Text excerpt

Travel Insurance Purchase Prediction
Machine Learning Project
Built a predictive ML model to estimate the likelihood of customers purchasing travel insurance using demographic and travel-related features.
Performed extensive EDA, handled missing values, created visualizations, and engineered features to improve model signal quality.
Trained multiple models including Logistic Regression, Decision Tree, Random Forest, and XGBoost, using GridSearchCV for hyperparameter tuning.
Developed an ensemble classifier using VotingClassifier, achieving higher accuracy and more stable performance than individual models.
Identified key factors influencing insurance purchase through feature importance analysis, enabling actionable business insights.
Technologies: Python, Pandas, Scikit-learn, XGBoost, Matplotlib, Seaborn, Jupyter Notebook
Home Credit Default Risk Prediction
End-to-End ML Project
Built a complete ML pipeline to predict loan default probability using real-world credit bureau and financial datasets.
Performed advanced preprocessing including missing value treatment, categorical encoding, feature engineering, class imbalance handling, and outlier removal.
Conducted in-depth EDA involving distribution analysis, correlation heatmaps, feature visualization, and socioeconomic insights.
Trained and optimized XGBoost, LightGBM, and Gradient Boosting models, achieving a ROC-AUC of 0.77 using LightGBM.
Deployed the model on Google Cloud Platform (GCP) with an HTTP endpoint for real-time predictions.
Technologies: Python, Pandas, NumPy, Scikit-learn, XGBoost, LightGBM, Seaborn, Matplotlib, GCP, Jupyter Notebook
AI Interview Simulator Web App
LLM-Powered Application
Developed an interactive Streamlit web application that simulates job interviews using AI-generated questions and personalized feedback.
Integrated OpenAI/Gemini LLM APIs to generate tailored interview questions based on job title, job description, and uploaded resume.
Implemented advanced prompt engineering techniques including Zero-Shot, Few-Shot, Chain-of-Thought, Role-Based, and Self-Critique prompting.
Added automated candidate scoring with AI-driven strengths, weaknesses, model answers, and performance analysis.
Built customization options such as difficulty levels, creativity controls, question skipping, and raw LLM output debugging.
Implemented document parsing using PyPDF2 and python-docx for extracting resume content.
Designed the app with a modular structure for scalability and maintainability.
Technologies: Python, Streamlit, OpenAI/Gemini API, PyPDF2, python-docx, Regex, Virtual Environments
Accenture North America Data Analytics and Visualization Job Simulation on Forage
Data Analytics and Visualization Project
In May 2024, I completed the Accenture North America Data Analytics and Visualization Job Simulation on Forage, where I engaged in a comprehensive project for a hypothetical social media client.
During this simulation, I honed my skills in data cleaning, modeling, and analysis, ensuring that the data was accurate and ready for insightful examination.
I leveraged advanced analytical techniques to uncover trends and patterns that could drive strategic decisions. Furthermore, I developed and presented clear, compelling visualizations and reports that communicated these insights effectively, demonstrating my ability to translate complex data into actionable business strategies.
Research on Application of Artificial Intelligence in Medical Education
Data Management Project
In my final year, I undertook a significant research project on the application of Artificial Intelligence in Medical Education, particularly focusing on distance learning.
The project, spanning from December 2019 to May 2020, involved developing an Operational Data Management application using Python and Django.

Recorded information

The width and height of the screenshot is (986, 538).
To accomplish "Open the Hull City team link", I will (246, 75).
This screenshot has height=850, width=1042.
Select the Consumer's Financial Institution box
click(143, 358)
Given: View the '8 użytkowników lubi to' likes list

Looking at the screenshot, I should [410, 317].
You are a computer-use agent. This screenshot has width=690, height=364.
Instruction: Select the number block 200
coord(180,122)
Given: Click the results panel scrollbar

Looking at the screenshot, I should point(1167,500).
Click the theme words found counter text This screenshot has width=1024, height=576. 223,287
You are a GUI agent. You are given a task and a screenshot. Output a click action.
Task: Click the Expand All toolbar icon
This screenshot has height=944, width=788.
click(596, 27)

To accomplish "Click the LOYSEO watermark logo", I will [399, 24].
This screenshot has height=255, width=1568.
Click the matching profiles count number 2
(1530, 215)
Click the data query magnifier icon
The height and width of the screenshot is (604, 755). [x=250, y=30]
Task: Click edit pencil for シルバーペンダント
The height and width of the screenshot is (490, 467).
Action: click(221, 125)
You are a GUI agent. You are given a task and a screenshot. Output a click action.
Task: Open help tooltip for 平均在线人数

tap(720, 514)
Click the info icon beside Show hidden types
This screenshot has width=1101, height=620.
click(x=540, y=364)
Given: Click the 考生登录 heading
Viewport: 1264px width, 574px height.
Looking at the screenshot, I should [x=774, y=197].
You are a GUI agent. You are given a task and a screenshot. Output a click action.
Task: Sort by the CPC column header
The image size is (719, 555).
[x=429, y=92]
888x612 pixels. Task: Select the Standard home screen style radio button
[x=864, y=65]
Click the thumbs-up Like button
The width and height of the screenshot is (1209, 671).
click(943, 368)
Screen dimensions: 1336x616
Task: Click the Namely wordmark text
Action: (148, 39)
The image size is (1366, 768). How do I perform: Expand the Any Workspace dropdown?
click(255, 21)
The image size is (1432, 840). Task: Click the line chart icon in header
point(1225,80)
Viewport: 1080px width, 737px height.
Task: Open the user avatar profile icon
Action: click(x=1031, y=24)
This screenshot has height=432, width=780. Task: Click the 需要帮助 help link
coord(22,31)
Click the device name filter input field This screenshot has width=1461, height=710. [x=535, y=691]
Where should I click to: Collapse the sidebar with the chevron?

Actions to take
(1) Reproduce the stretch of the portfolio text from "Designed the app" through "social media client.".
(2) Name every prompting technique that the portfolio text lists for the AI Interview Simulator Web App.

Answers provided
(1)
Designed the app with a modular structure for scalability and maintainability.
Technologies: Python, Streamlit, OpenAI/Gemini API, PyPDF2, python-docx, Regex, Virtual Environments
Accenture North America Data Analytics and Visualization Job Simulation on Forage
Data Analytics and Visualization Project
In May 2024, I completed the Accenture North America Data Analytics and Visualization Job Simulation on Forage, where I engaged in a comprehensive project for a hypothetical social media client.

(2) Zero-Shot, Few-Shot, Chain-of-Thought, Role-Based, Self-Critique